The children will return soon…some of them.  I have seen several expressing their doubts.  If my child came to me and told me, “I can’t go back,” what would I do?  I couldn’t force her to go back and live with myself.

I see people have jumped on the “arm our teachers” bandwagon.  I don’t know.  More guns?  So many questions.  Teachers haven’t had the resources and the respect to do their jobs for a while now.  Now we are going to add to their already, heavy burdens?

I question the safety of a classroom with a gun in it.  I question if a marginally trained teacher with a handgun can stand up to an assassin with a military-style weapon bent on murder.  I wonder what that teacher will do with their students while banging away with a handgun at a moving target that is banging back at them with a rifle…and a thirty-round mag.  I worry about the children who might be caught in the crossfire.

Three teachers died in this attack attempting to save young people.  I wonder I would have been up to it.  I’m glad I never had to find out.

The police and our military personnel make the choice to take their lives into their own hands and carry a weapon as a way of life.  While I commend the police and our military personnel, teachers make the choice to teach.  We are called to nurture, foster, and mold…not shoot.  We are supposed to train, raise, educate and uplift…not take the life of another.  Now we must decide, are we willing to fight fire with fire, six guns blazing.  I just don’t know.

Here in South Carolina, we already have a teacher’s shortage…an estimated six thousand this coming year.  One of the reasons is the state can’t afford to pay the oldsters willing to come back and teach after retirement.  Older folk forced out and young people who don’t seem to see teaching as a very uplifting profession these days.  It might be the GoFundMe pages I see from teachers trying to raise money for their classes.  Exotic stuff like pencils, notebooks, and calculators.  Now it has been suggested to pay bonuses for gun-toting teachers.

I see the teaching shortage increasing along with the class sizes we are instructed to “teach and protect.”  What sane person wants to train to take a bullet while being disparaged, disrespected and undervalued?  I just don’t know.

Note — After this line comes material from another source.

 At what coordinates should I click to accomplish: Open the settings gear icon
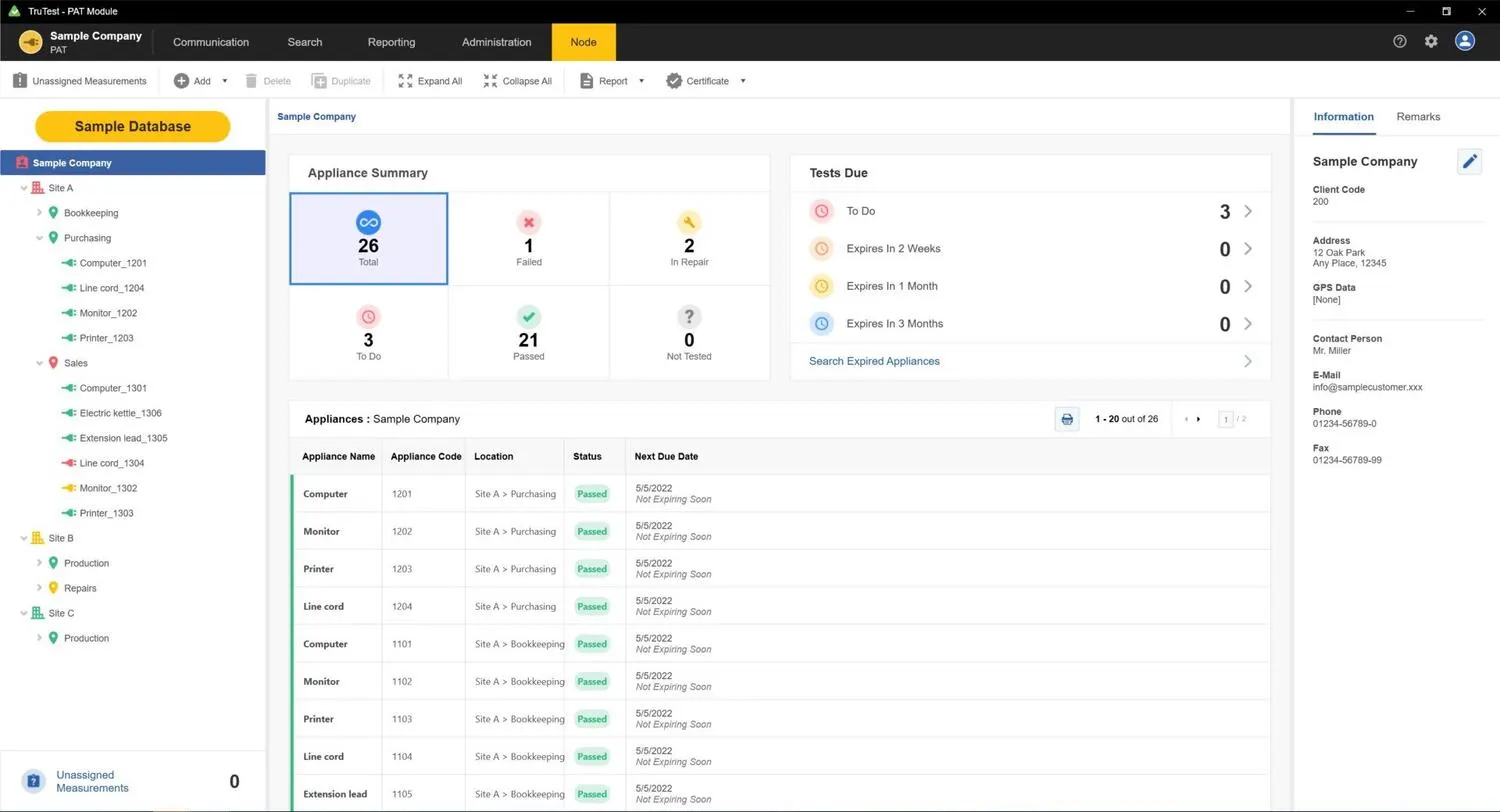click(x=1431, y=42)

I am angry, I’m sure you can tell.  I’m angry at the society which has created this culture and I don’t know how we’ve gotten on this path.  I am angry at the gun culture I have been a part of.  I’m angry at law enforcement who could have nipped this shooter before he became a shooter.  I’m angry at the NRA and the gun industry that has enough money to make a difference but instead chose to buy the Congress I am angry with.  I am angry at adults who undervalue the opinions of young people and post hurtful memes or attempt to discredit survivors who were there.  I

am angry because people in positions to make law are unwilling to have a conversation about smart and consistent gun control.  I am angry because people in positions to make law are unwilling to have a conversation about the problem being more than just smart and consistent gun control.

Finally, I’m angry that white males are the mentally ill ones, and no one seems to want to do anything about it…or even recognize it is a problem.  I’m angry with many people.  I don’t believe any of them are the teachers and the students.

I’m going out to walk now.  Maybe I can walk off my anger or at least quiet my mind.  Maybe an answer will come to me.  I will pray for an answer but so far there is only silence and my own anger.